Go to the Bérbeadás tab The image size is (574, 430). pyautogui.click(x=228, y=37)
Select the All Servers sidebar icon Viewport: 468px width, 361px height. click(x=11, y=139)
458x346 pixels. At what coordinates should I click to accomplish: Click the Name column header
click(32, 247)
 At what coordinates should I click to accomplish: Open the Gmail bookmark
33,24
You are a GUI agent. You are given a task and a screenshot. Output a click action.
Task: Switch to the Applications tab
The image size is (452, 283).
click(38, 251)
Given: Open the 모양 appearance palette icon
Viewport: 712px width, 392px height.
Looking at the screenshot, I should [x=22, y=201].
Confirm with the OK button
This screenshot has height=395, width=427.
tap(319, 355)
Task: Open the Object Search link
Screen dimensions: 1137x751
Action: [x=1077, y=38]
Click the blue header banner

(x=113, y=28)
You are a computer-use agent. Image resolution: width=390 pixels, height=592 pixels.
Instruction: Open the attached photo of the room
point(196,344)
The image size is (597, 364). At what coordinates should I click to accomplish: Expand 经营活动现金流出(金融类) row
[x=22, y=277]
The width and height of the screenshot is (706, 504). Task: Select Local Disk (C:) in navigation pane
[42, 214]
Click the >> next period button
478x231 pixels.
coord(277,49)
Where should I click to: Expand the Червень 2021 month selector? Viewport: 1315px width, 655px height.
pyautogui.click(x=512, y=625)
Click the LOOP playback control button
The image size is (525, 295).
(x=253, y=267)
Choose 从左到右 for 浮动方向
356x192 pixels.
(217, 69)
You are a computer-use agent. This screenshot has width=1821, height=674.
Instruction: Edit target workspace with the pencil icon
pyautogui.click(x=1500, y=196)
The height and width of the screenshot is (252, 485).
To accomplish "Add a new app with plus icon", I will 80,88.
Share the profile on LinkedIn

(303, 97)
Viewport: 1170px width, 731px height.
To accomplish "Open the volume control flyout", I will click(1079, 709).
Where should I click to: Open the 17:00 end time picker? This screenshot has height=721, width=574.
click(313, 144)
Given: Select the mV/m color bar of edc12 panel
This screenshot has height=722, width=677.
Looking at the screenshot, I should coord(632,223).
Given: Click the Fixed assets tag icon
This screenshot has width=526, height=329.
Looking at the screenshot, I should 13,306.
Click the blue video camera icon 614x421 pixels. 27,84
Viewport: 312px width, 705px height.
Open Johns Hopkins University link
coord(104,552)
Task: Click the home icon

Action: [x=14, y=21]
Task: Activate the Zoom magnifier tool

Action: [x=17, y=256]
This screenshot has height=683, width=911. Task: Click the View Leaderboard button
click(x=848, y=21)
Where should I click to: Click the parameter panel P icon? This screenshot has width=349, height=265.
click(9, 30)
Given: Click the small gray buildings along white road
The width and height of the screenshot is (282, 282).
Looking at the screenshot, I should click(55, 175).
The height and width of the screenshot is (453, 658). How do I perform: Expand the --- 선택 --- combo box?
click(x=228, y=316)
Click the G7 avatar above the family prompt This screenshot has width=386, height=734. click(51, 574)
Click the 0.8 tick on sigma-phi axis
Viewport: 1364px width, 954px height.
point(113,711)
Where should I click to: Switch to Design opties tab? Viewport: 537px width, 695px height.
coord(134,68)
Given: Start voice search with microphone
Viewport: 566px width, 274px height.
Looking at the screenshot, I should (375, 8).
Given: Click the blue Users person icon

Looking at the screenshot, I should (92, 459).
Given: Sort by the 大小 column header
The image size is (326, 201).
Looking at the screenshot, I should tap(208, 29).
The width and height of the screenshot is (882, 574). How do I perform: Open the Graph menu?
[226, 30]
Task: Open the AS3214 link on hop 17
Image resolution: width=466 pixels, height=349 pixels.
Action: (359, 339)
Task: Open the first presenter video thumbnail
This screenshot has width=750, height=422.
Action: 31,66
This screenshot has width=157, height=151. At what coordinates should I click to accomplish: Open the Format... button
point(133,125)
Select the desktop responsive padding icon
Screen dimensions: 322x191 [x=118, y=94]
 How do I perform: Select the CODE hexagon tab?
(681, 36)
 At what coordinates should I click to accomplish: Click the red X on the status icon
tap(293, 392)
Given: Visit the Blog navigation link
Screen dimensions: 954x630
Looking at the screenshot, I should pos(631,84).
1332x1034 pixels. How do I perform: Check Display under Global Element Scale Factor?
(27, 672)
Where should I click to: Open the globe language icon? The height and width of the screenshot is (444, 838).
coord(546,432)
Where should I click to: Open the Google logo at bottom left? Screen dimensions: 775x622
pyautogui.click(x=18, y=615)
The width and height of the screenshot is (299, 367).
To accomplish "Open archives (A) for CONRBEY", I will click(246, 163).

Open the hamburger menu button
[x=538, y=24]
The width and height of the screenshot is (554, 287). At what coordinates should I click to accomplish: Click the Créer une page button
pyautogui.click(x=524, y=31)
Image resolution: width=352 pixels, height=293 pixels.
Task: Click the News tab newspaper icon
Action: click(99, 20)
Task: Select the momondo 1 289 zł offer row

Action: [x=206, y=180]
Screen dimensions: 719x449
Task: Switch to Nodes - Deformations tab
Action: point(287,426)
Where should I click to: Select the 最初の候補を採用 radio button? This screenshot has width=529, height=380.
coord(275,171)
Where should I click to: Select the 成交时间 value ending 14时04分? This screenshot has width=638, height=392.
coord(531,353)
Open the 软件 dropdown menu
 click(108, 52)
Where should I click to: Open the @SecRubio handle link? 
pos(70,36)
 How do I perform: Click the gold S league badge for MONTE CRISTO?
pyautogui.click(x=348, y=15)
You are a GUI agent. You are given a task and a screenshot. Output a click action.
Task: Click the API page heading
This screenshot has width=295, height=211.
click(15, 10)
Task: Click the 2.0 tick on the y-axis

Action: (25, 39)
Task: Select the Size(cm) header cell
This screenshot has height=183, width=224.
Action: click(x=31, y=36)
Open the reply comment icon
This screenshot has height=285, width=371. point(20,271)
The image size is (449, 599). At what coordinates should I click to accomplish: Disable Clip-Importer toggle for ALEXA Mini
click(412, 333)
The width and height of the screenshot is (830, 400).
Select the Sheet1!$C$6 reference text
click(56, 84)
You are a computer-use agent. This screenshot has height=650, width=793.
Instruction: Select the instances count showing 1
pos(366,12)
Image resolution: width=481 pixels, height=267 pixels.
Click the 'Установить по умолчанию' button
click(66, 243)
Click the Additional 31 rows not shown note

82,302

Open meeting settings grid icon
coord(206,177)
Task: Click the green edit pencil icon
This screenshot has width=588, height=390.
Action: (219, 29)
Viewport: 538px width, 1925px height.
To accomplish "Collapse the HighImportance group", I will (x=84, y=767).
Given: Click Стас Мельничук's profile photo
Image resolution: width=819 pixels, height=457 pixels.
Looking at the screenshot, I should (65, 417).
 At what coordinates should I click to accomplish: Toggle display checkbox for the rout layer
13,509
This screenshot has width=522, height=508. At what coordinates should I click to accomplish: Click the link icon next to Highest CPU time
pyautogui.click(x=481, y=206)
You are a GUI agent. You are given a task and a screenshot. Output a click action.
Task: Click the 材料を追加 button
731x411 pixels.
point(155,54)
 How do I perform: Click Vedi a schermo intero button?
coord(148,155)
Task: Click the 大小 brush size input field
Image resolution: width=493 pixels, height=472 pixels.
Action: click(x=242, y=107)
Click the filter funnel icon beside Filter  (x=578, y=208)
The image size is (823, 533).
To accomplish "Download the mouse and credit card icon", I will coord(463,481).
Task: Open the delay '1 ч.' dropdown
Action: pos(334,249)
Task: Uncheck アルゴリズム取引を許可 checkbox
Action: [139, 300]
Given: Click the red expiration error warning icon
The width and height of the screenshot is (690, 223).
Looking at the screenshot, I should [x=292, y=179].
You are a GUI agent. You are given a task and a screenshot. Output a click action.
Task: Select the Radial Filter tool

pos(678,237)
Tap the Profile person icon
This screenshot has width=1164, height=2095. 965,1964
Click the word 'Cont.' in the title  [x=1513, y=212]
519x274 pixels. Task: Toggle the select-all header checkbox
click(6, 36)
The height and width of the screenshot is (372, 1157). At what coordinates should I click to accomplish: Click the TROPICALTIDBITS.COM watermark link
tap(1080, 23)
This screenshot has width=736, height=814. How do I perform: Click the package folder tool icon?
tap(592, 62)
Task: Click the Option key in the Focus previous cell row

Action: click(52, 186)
※
Your task is to quote the lines above, beginning with the first and ending with the one that holds "You are a computer-use agent. Image".

**Worked solution:**
Go to the Bérbeadás tab The image size is (574, 430). pyautogui.click(x=228, y=37)
Select the All Servers sidebar icon Viewport: 468px width, 361px height. click(x=11, y=139)
458x346 pixels. At what coordinates should I click to accomplish: Click the Name column header
click(32, 247)
 At what coordinates should I click to accomplish: Open the Gmail bookmark
33,24
You are a GUI agent. You are given a task and a screenshot. Output a click action.
Task: Switch to the Applications tab
The image size is (452, 283).
click(38, 251)
Given: Open the 모양 appearance palette icon
Viewport: 712px width, 392px height.
Looking at the screenshot, I should [x=22, y=201].
Confirm with the OK button
This screenshot has height=395, width=427.
tap(319, 355)
Task: Open the Object Search link
Screen dimensions: 1137x751
Action: [x=1077, y=38]
Click the blue header banner

(x=113, y=28)
You are a computer-use agent. Image resolution: width=390 pixels, height=592 pixels.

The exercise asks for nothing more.